Stimuli-Sensitive Xanthan Derivatives/N-Isopropylacrylamide Hydrogels: Influence of Cross-Linking Agent on Interpenetrating Polymer Network Properties

This article first describes the preparation and characterization of a novel class of unsaturated polysaccharide derivatives/beta-cyclodextrin acrylate/N-isopropylacrylamide stimuli-responsive hydrogels synthesized by free radical polymerization. Xanthan gum was partially functionalized by esterification with maleic anhydride under various conditions. By copolymerization of these maleate polysaccharides with a known temperature sensitive precursor (N-isopropylacrylamide) water-swollen hydrogels with interpenetrating polymer networks (IPN) were obtained. The hydrogels were characterized for their temperature and pH-responsive behavior by equilibrium swelling experiments and differential scanning calorimetry. The investigation of these materials also includes solid-state (CP)-C-13/MAS NMR, elemental analysis of the nitrogen content and thermogravimetric measurements.
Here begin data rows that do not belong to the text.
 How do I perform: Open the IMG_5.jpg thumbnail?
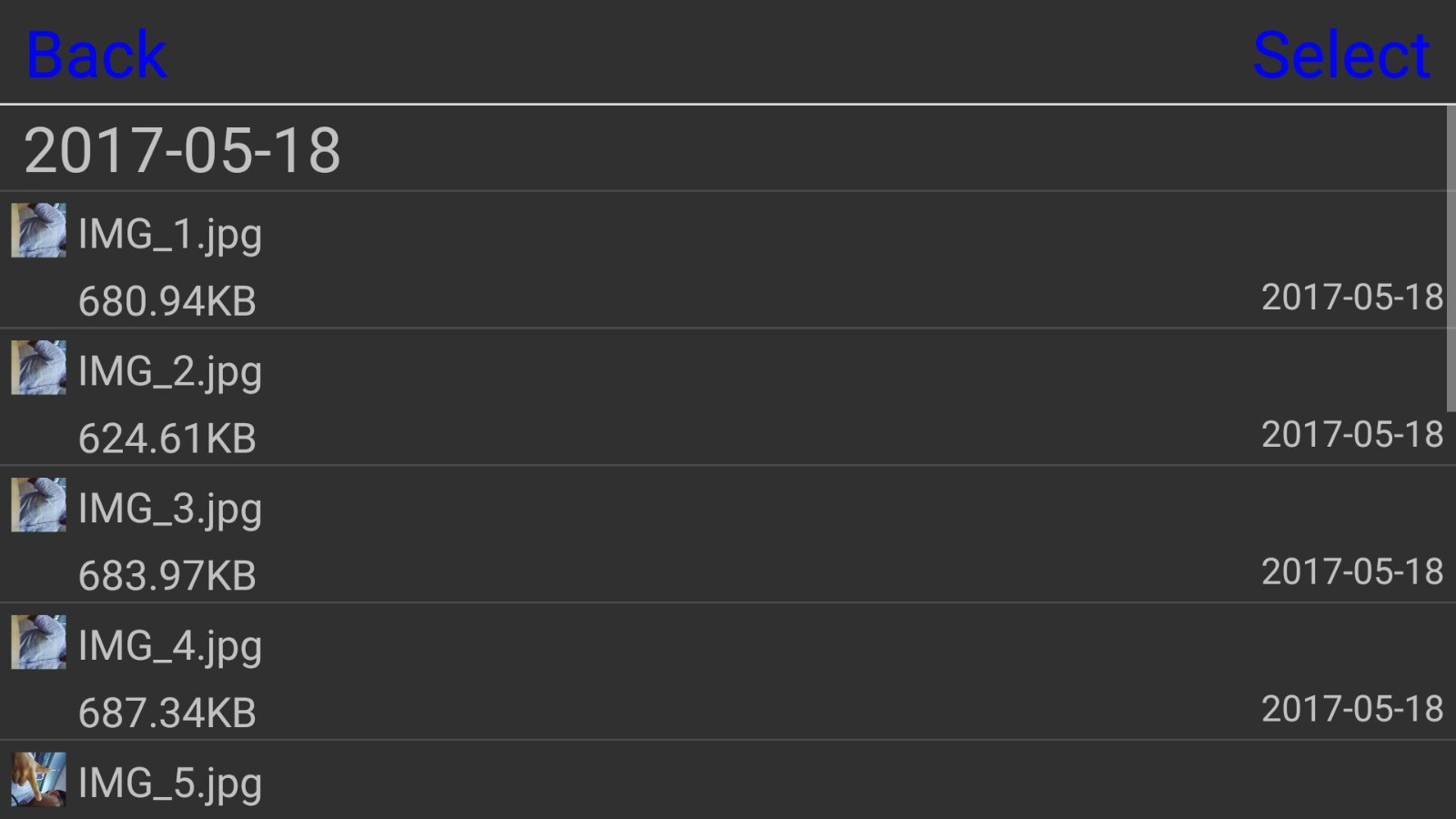[38, 780]
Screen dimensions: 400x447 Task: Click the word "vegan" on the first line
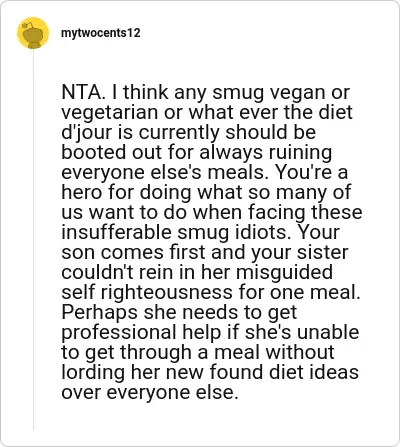click(x=296, y=93)
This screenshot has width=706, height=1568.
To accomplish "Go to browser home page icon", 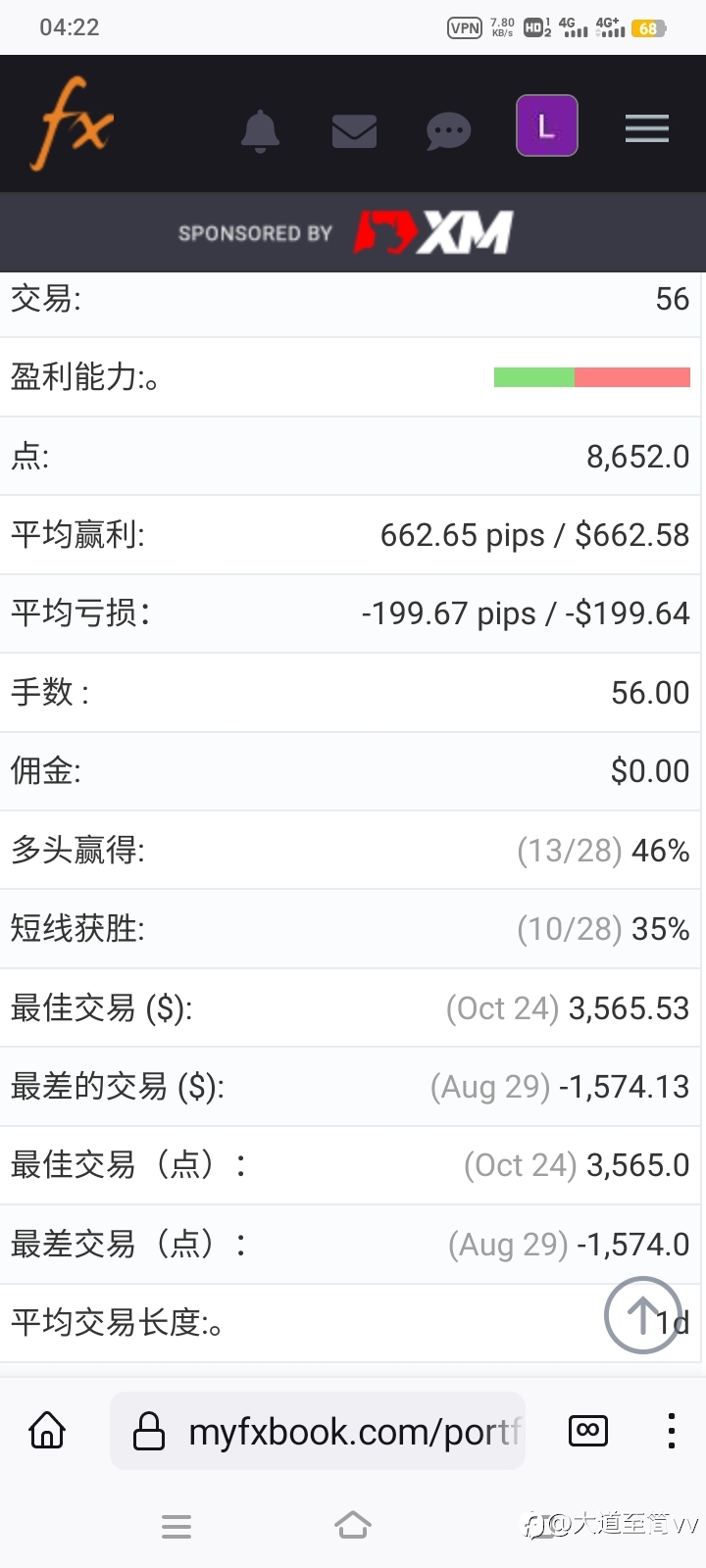I will point(47,1431).
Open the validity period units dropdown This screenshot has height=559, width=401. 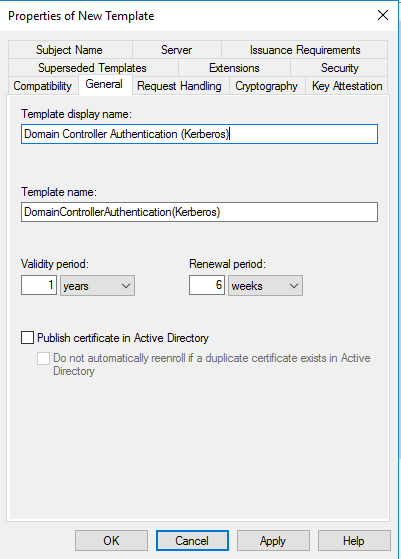(x=97, y=286)
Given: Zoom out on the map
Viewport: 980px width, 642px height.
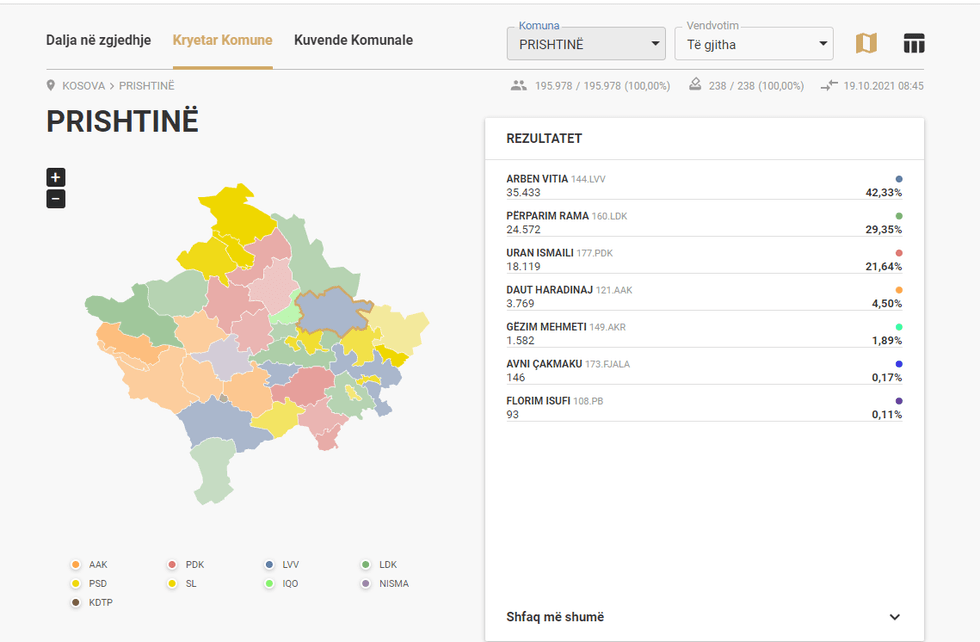Looking at the screenshot, I should coord(56,199).
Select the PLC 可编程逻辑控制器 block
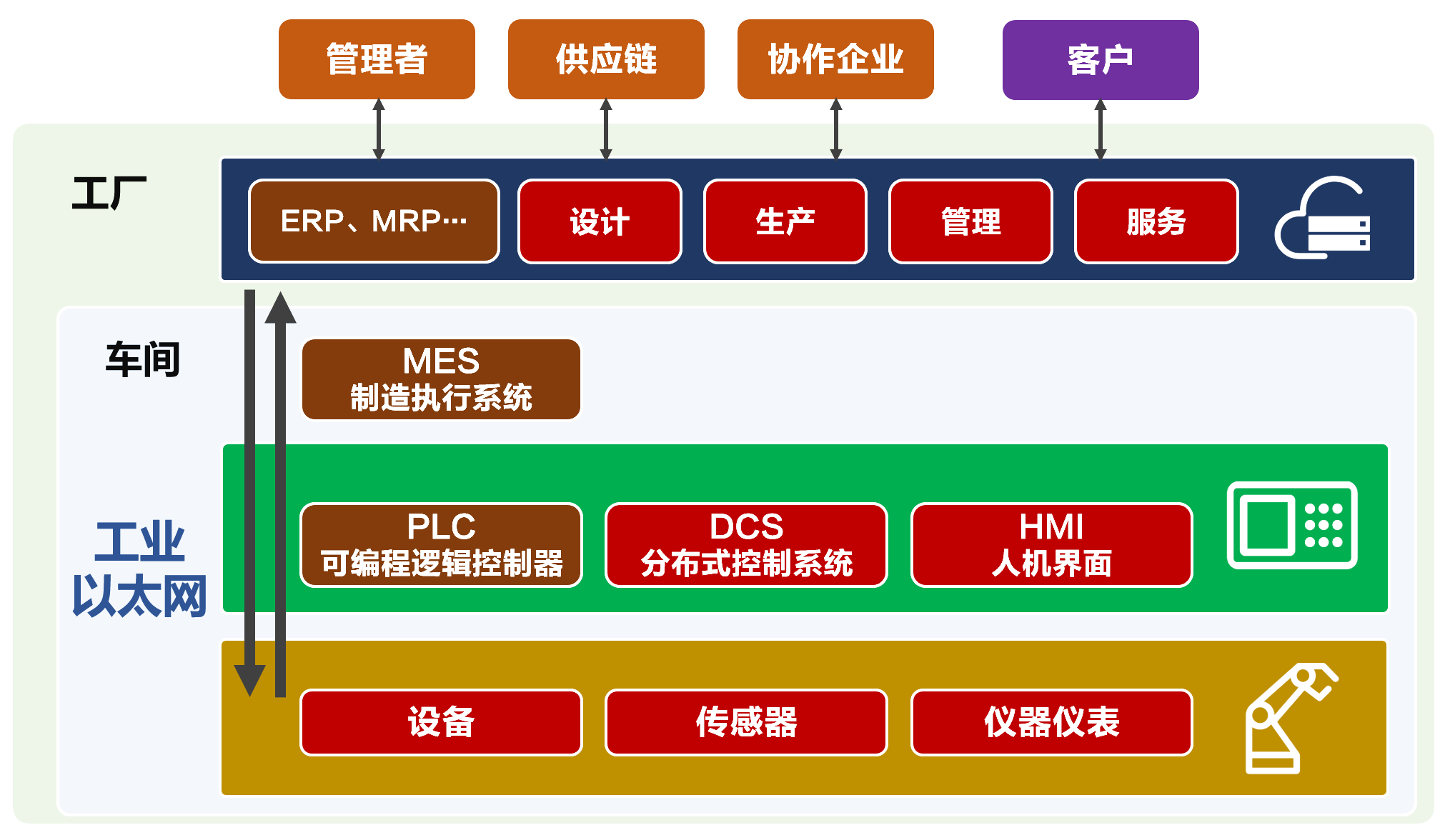The image size is (1450, 840). click(441, 545)
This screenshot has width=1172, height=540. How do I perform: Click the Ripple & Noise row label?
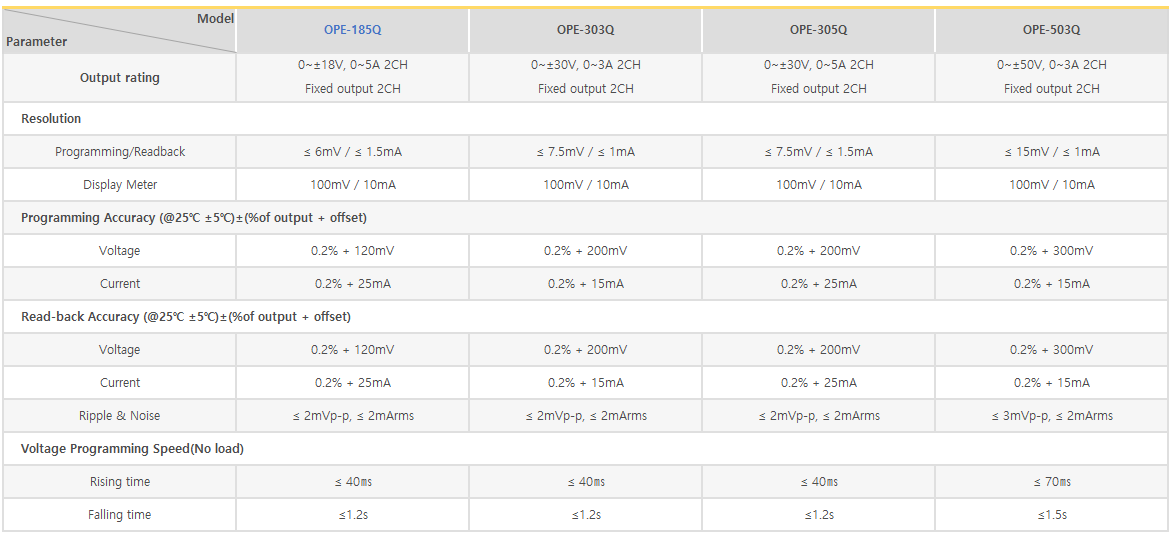click(120, 416)
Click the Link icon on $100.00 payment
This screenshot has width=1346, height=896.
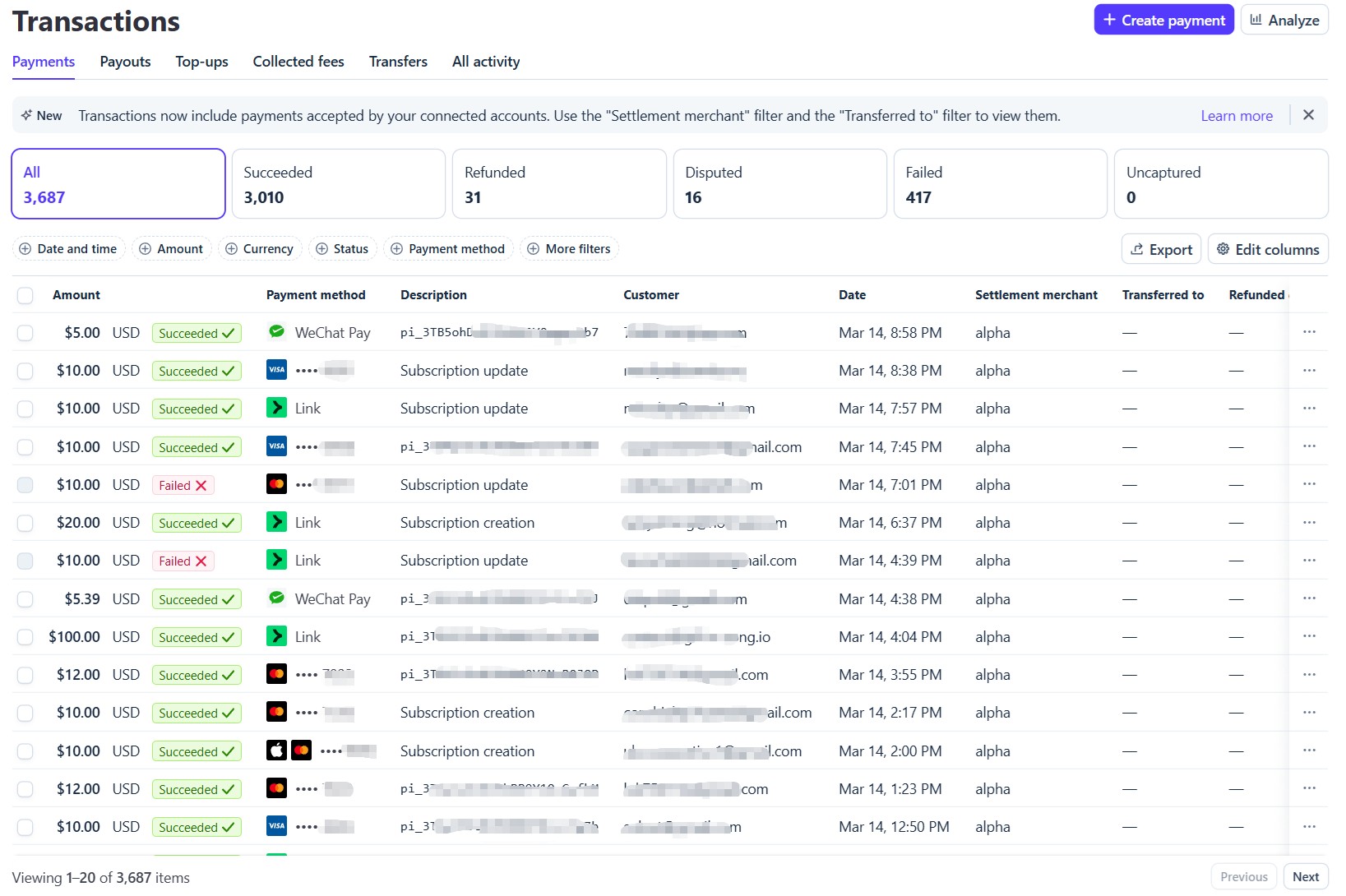coord(277,636)
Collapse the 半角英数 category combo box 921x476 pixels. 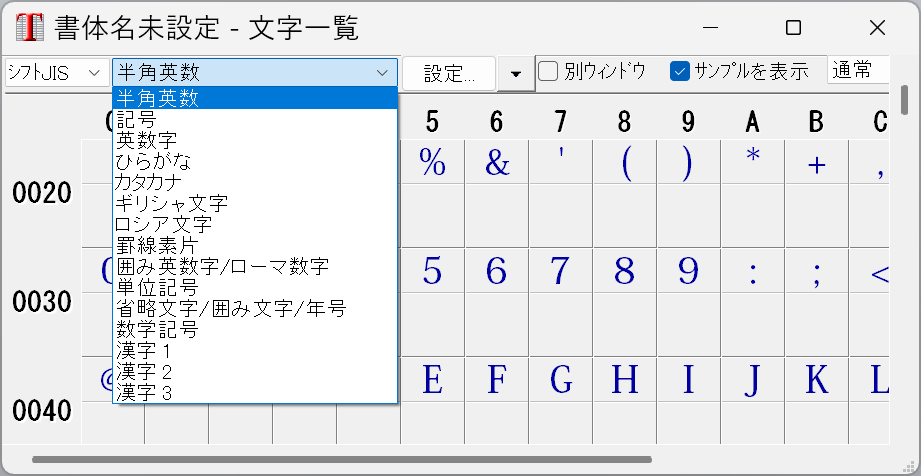coord(255,72)
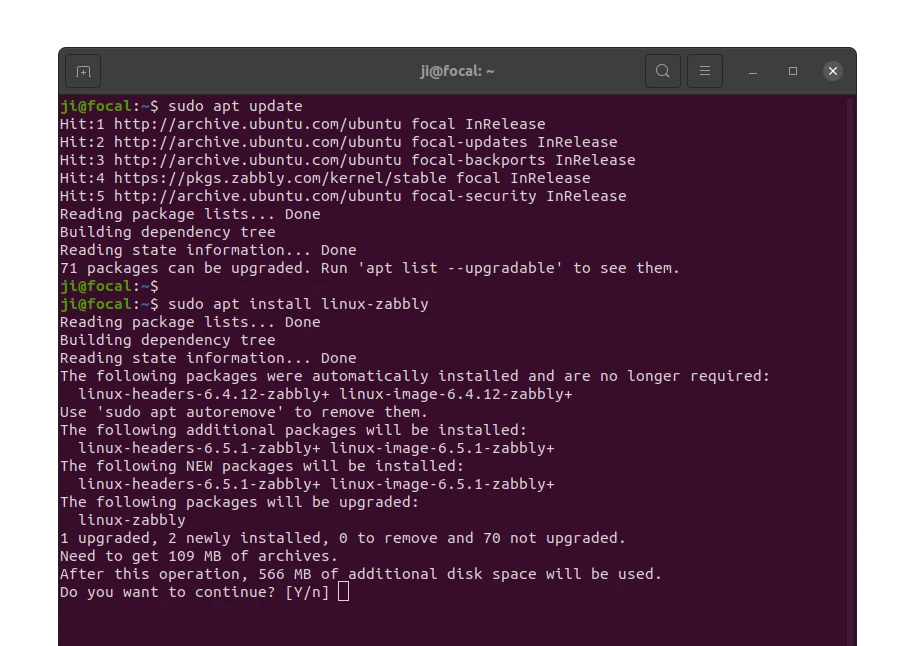Click the 'sudo apt autoremove' hint text
The height and width of the screenshot is (646, 897).
tap(190, 412)
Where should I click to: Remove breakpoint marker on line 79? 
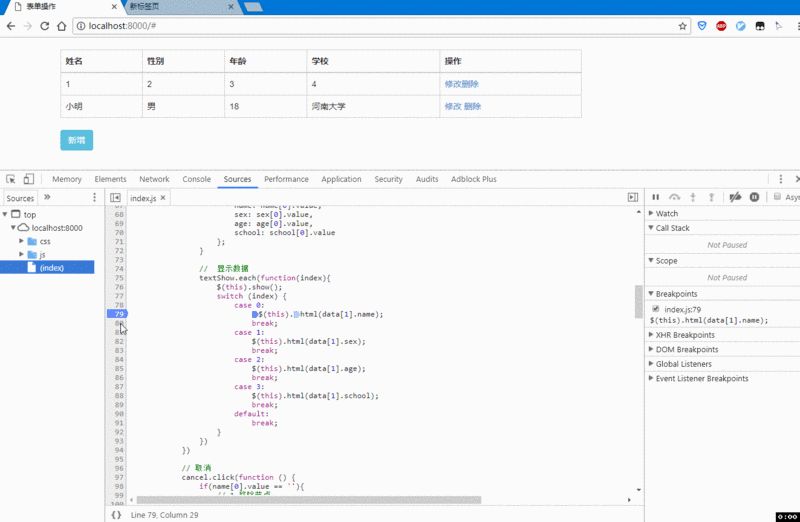coord(115,314)
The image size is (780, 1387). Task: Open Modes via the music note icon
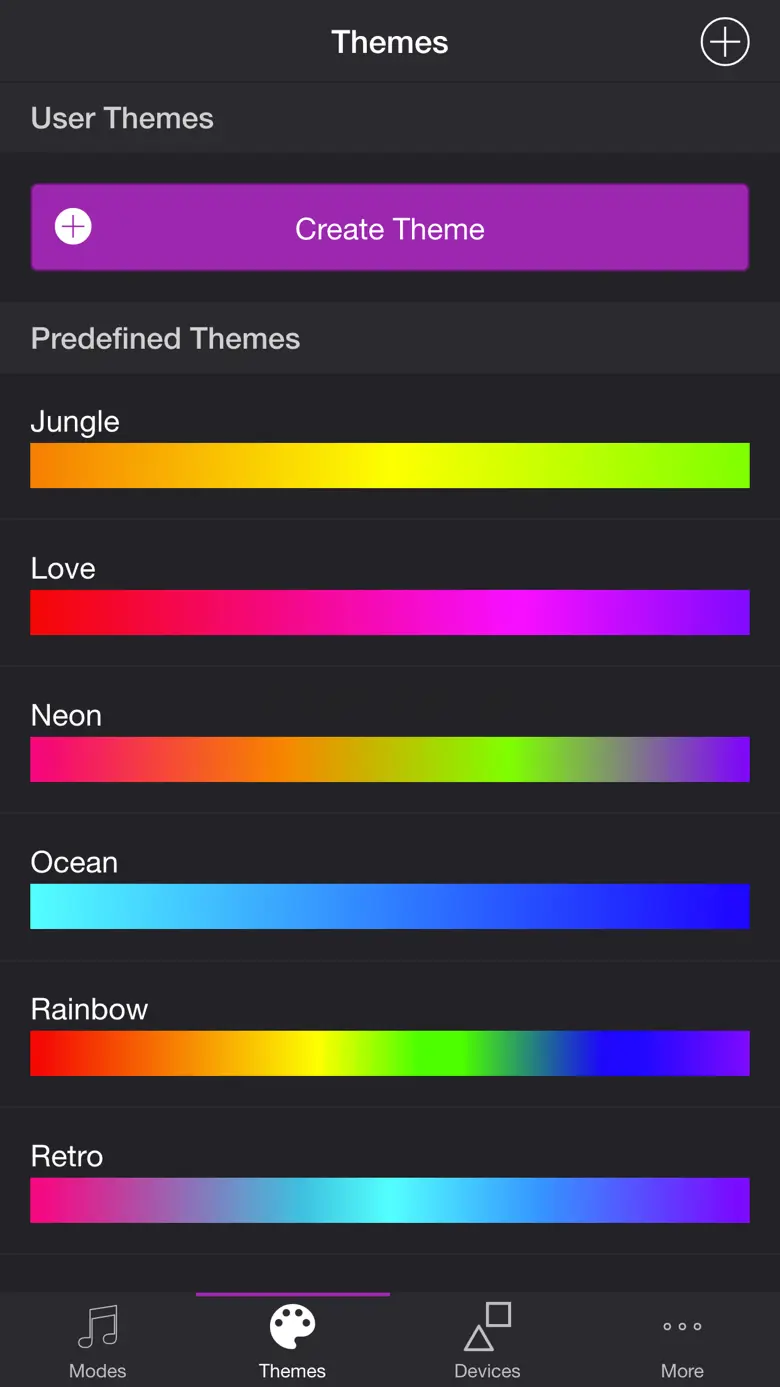pyautogui.click(x=98, y=1327)
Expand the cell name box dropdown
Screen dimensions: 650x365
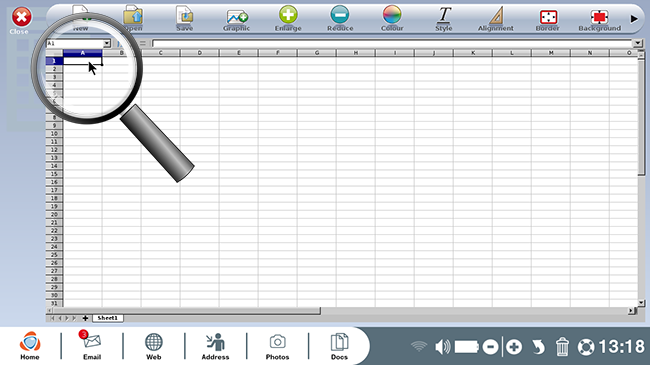[107, 43]
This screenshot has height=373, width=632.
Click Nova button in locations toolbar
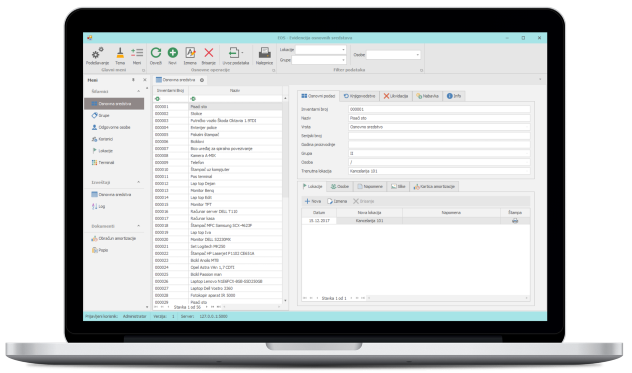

Morphology was visualized by scanning electron microscopy. Depending upon composition, the hydrogels showed different response rates to the external changes of temperature as well as pH. By changing the feed composition ratio of precursors and cross-linking agent (beta-cyclodextrin acrylate or N,N'-methylenebisacrylamide, respectively) the phase transition temperature (lower critical solution temperature) could also be adjusted near the body temperature for the potential applications in biomedical and biotechnology fields. The role of the cross-linking agent on these properties is more particularly discussed.